FAMILIA? O que é isso?
Família é nosso lugar. Lugar de afetividade, de
cuidado, de limite e de conflito. Lugar de amar, brigar, gritar, reparar, pedir
desculpas, beijar abraçar. Lugar para criar raízes e assas.
Nós nos preparamos para fazer tudo na vida: se
eu quero ser chefe na minha empresa, faço um curso; se eu quero ser médico,
faço seis anos de faculdade, mais dois anos de residência. Mas não nos ensinam
a ser pai e mãe. E um filho é para sempre.
Família é afetividade, que é conflito
A afetividade é o maior conflito humano, porque
envolve o seguinte: eu amo muito meu filho e é com ele que eu mais brigo. Acontece
com você?
1 - O que é ser família e quais são os conflitos que a envolvem?
Ivan
Capelatto: O que é a família? A família
é um conjunto de pessoas que se unem pelo desejo de estar juntas, por uma
dinâmica chamada afetividade. E a afetividade é o maior conflito, humano,
porque envolve o seguinte: eu amo muito o meu filho e é com ele que mais brigo.
É preciso suportar esse conflito, compreender esse conflito, porque, sabemos
que, quando brigamos em casa, isso é sinal de amor, que podemos brigar, gritar
e depois reparar, pedir desculpas, beijar, abraçar. É o conflito que nos mantém
vivos.
Precisamos
ter sempre clara em nossa cabeça essa ideia muito séria e, às vezes, difícil de
entender, que é o conflito. Costumo dizer aos pais: imaginem que todos nós
vivêssemos muito bem, como anjos, que fôssemos felizes o tempo todo, que não
precisássemos cuidar de nada e de ninguém, não precisássemos comer, nem fazer
cocô, nem xixi, nem sexo; nem dormir e nem escovar os dentes. Estaríamos
mortos, porque perderíamos a razão da vida, que é o conflito.
Quando
os pais, para evitar o conflito começam a deixar os filhos fazerem o que
querem, terem autonomia - que, na verdade, não é autonomia -, começam a lidar
com a morte. A ausência de conflito é a morte. Quando, para escapar de sua
angústia, um jovem bebe álcool, usa droga, corre com o carro para sentir a
adrenalina, enfim, foge do conflito com uma mudança cerebral, ele entra num
processo de morte que chamamos de instinto de morte.
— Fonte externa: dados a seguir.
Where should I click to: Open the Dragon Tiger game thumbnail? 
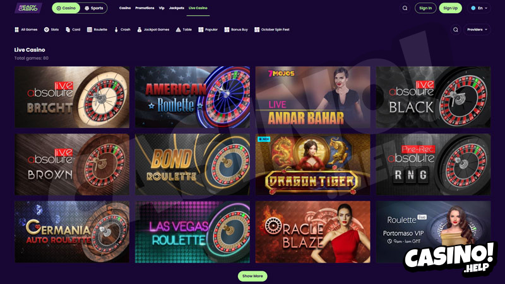point(312,164)
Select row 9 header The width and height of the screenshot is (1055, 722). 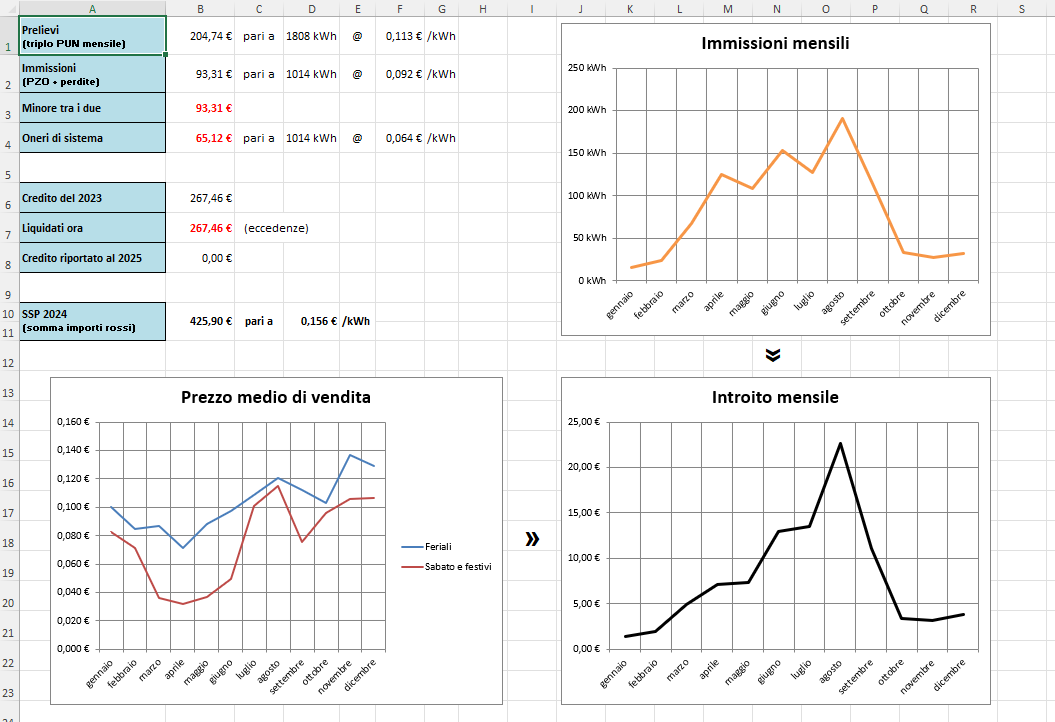8,295
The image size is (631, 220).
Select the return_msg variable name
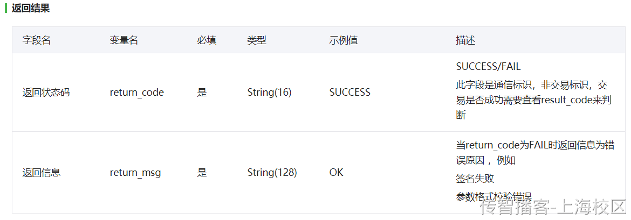pos(135,173)
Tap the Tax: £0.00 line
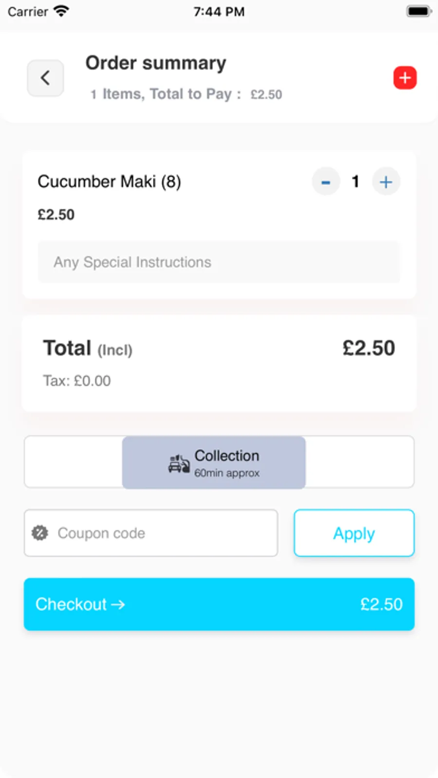Viewport: 438px width, 778px height. coord(77,381)
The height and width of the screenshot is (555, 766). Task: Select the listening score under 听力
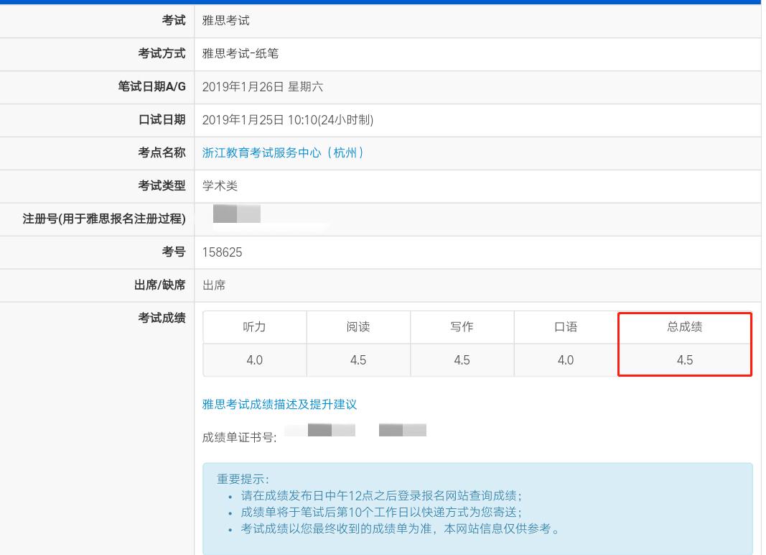254,360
Todas as
vezes que escapamos dos conflitos sem tentar resolvê-los, começamos a morrer.
Por isso, temos hoje tanta depressão na sociedade e depressão entre jovens e
crianças. É porque os pais, às vezes, para evitar conflitos com os filhos, não
impõem limites.
Limites
são cuidados, cuidados geram conflitos e temos de lembrar que o maior
significado da vida é o conflito. Todo dia, temos de ter conflito. Quando
passamos um dia sem conflito, é preciso arranjar um, porque senão começamos a
morrer. Basta ver as férias. Algumas pessoas adoecem nas férias, outras ficam
irritadas quando saem de férias, porque acabou o conflito, o conflito do
trabalho. Essa pessoa precisa criar um outro conflito e, às vezes, começa a
implicar com o filho, com o marido, com a sujeira da casa. Os homens, quando se
aposentam, às vezes, ficam irritantes, querem arrumar tudo em casa, pintar
paredes, brigam com a mulher porque há coisas fora do lugar. Tudo porque acabou
o conflito no trabalho. O ser humano não pode viver sem conflito. Só anjo - se
é que ele existe - vive sem conflito.
2
- Como podemos conviver com tantas transformações e conflitos na família e,
ainda assim, garantir a constituição da identidade do filho como indivíduo,
formando-o para a vida?
É
complicado responder isso em poucas palavras, mas para que se tenha uma ideia,
a base do ser humano, ou melhor, a base para que uma pessoa se torne um ser
humano são exatamente as referências que ela tem na vida. As referências só se
constituem de forma afetiva. Não existem referências sociais para uma criança.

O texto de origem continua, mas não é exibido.